With his allocated speaking time running expiring, McCain skipped over many of the conclusions about how to improve procurement so the Senate could proceed to debating the fiscal year 2012 defense authorization bill. But the full version of his prepared remarks contains a lot more:

So, going forward, what can be done to prevent the havoc the military-industrial-congressional complex can wreak on how we buy major weapon systems?  Well, little can be done to disrupt the inherent biases of those who are the major forces in the military-industrial-congressional complex to maximize their own particular interests.  But, we can help the Department of Defense reform itself by developing a weapons procurement process that directly responds to the root causes of failure by, for example, starting programs on a solid foundation of knowledge with realistic cost and schedule estimates and budgeting to those estimates; locking in sufficiently defined requirements early; managing the cost, schedule and performance trade-space effectively to ensure that needed capability is procured within a fixed, reasonably short period of time; insisting on early and continued systems engineering; leveraging mature technologies and manufacturing processes; not procuring weapon systems that promise generational leaps in capability in a single bound; and definitely not doing so under cost-plus contracts.

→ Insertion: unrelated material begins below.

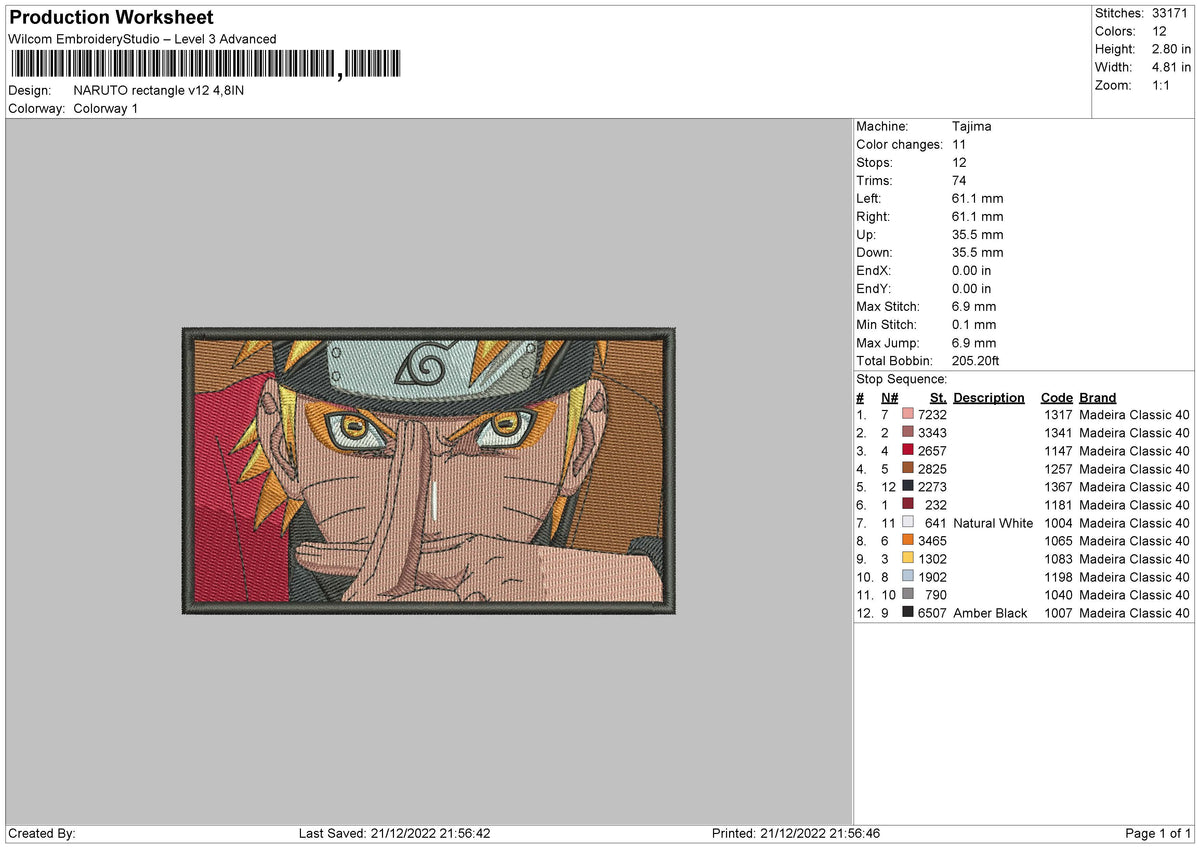Click the yellow swatch for thread 1302
1200x848 pixels.
coord(908,559)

We must also ensure transparency and accountability throughout, and use competition to encourage industry to produce desired outcomes and better incentivize the acquisition workforce to do more with less.  We should also embrace initiatives geared at making the government as skilled and knowledgeable a buyer as Industry is a seller.  With the right leadership, such approaches may help overcome the negative, pernicious effects of the military-industrial-congressional complex on how we buy major weapon systems.  And, given how tightly woven the military-industrial-congressional complex is into the fabric of our society and economy, this is all we can really hope for.

Only after implementing such an approach over a period of time and under the right leadership can one hope to see the most elusive of all behavioral improvements—enduring cultural change.  But, if achieved—and it most certainly can be—cultural change would be a powerful panacea to the “unwarranted influence” of the military-industrial-congressional complex in the defense procurement process.